0
votes

I have a C++ project called testlib.pro (using Qtcreator) which will create a static library libtest.a.

The project is also included staticlib.a (example) and staticlib1.a. i.e using someother static libraries im creating one static library. After creating static library, Im creating C wrapper (testApi.c) to use the C++ code using the static library. I am compiling the testApi.c using the below option

gcc -o demo testApi.c -L ./testlib -ltest

But it is giving linker errors which stats that it requires the static libraries which i used to link the libtest.a. So i recompile the program with below comment and it works fine

gcc -o demo testApi.c -L ./testlib -ltest -lstatuclib -lstaticlib1

My understanding is If I ship the libtest.a to someother machine and try to compile testApi.c file it may requires staticlib.a and staticlib1.a in that machine. But I would like to use only newly created static library libtest.a. Am i missing any?

NOTE: I have included staticlib.a, staticlib1.a using -l option in my testlib.pro

2
Remember that static libraries are nothing more than archives of object files. So it's possible to extract the object files from the "other" static library, and add them to your own. Not that I really recommend it though.Some programmer dude

2 Answers

6
votes

If your library uses other static libraries then they will also need to be provided at link time.

There is an ugly way around it (on Linux). You can unpack existing static library (or several of them) and repack them into a new library.
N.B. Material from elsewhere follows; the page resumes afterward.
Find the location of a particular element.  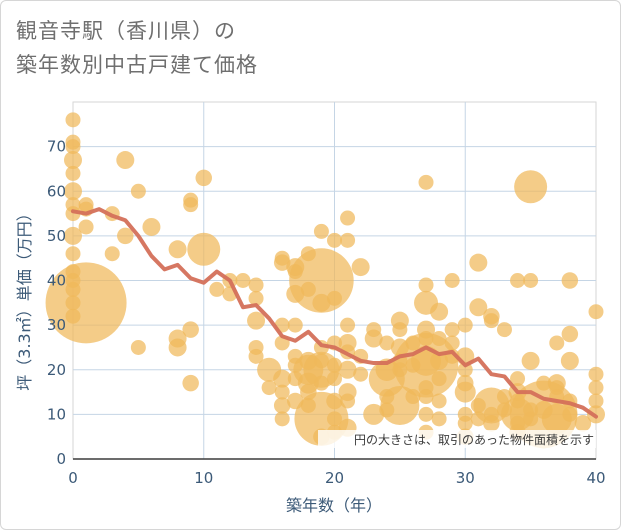

chart-title-line-2: 築年数別中古戸建て価格 is located at coordinates (137, 65).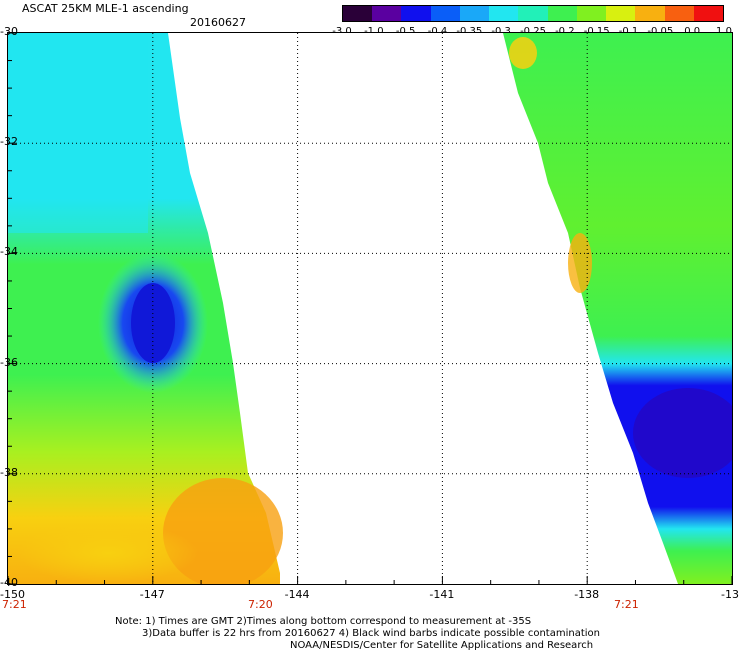  What do you see at coordinates (523, 53) in the screenshot?
I see `right-yellow-top` at bounding box center [523, 53].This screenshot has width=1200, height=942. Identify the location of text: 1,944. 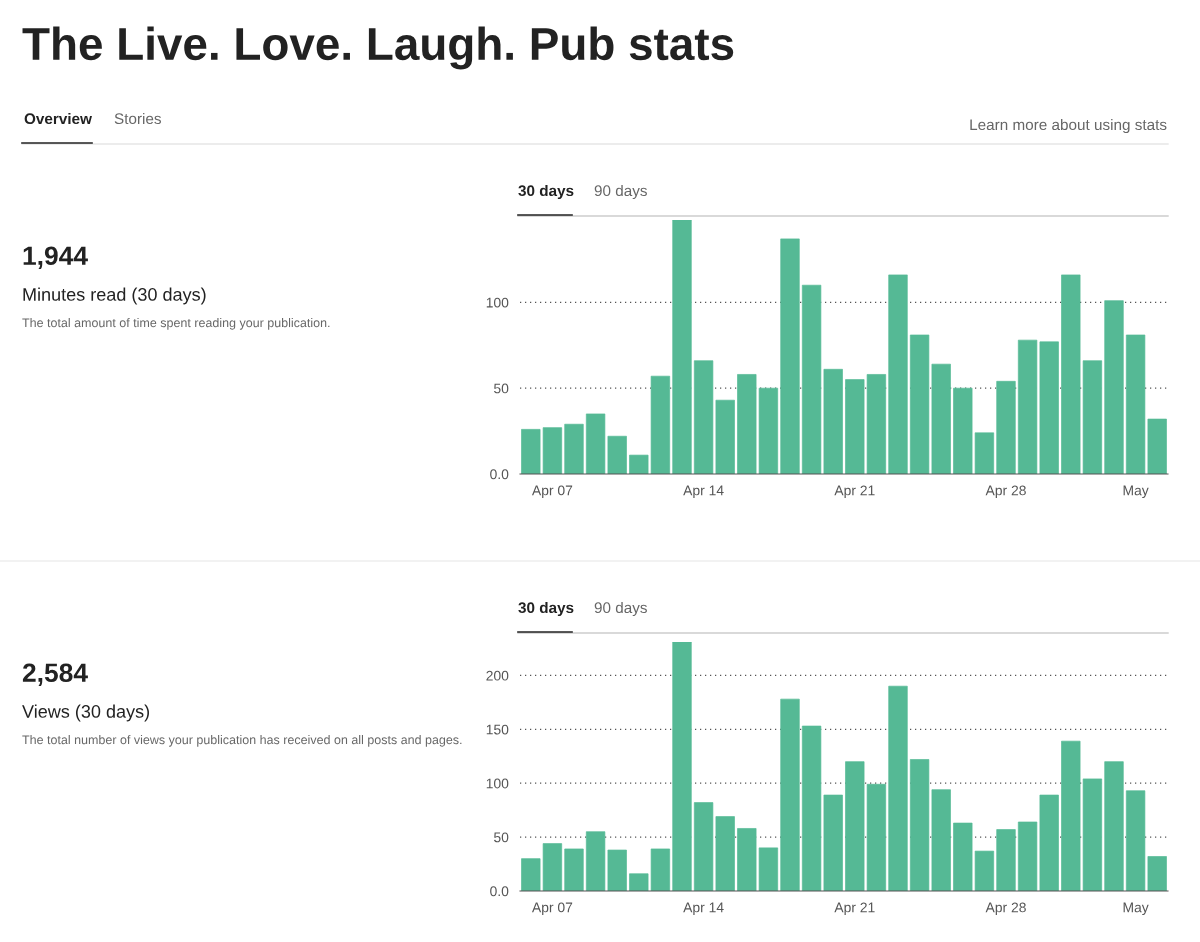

So you could, if you felt particularly frisky, unpack those libraries that yours depends on, then pack their contents along with your own stuff into a new library. Ugly, confusing, possibly causing all sorts of other problems, but if that is the way you want to go...

0
votes

The static library concept is archaic in nature. When a program had a lot of modules, it was sometimes impossible to put them all in the command line for the linker to add them to the program. Also, for libraries, as the .o modules where all being included in the final executable, there had to be some mechanism to allow the linker select only the needed modules and not to include all of them in the final executable, or the executables will grow a lot including modules that the program will not use. Both things where solved with the introduction of dynamic shared objects, so using .a files is somewhat deprecated today and it is only used for statically linking programs.

Anyway, the algorithm to select the object modules in the linker is not recursive, so when it opens a .a library to search for dependent files to be included in the final executable, it searches only for .o (and probably .so, but I have not tested this), and it will ignore any .a file it finds in there. Many systems include an index file in the archive that has a mapping between provided identifiers, and the name of the module that provides them, so in one pass the compiler knows which archived objects need to be extracted. That index file should be appended (and rebuilt) in case a library (with its own index) where included in the file, so this justifies not using recursion at all in the library search.

The solution for this problem, is to link all those libraries you need to make the final executable, or as you have already been told, to extract the .o files in the library and put them in another library. There is still a third solution, that is: The linker allows you to specify a file that has options (and you can specify library names, and .o files you want it to scan) and it will read that file to check the set of libraries you want it to scan.

Another point is that the linker never includes a library as such. A library is just an archive (like a .tar or .zip file) in which the linker explores and extracts the files it needs, so there's no need to make the search algorithm recursive at all. And there's no difference between an archived file in a library and that same file out of the archive.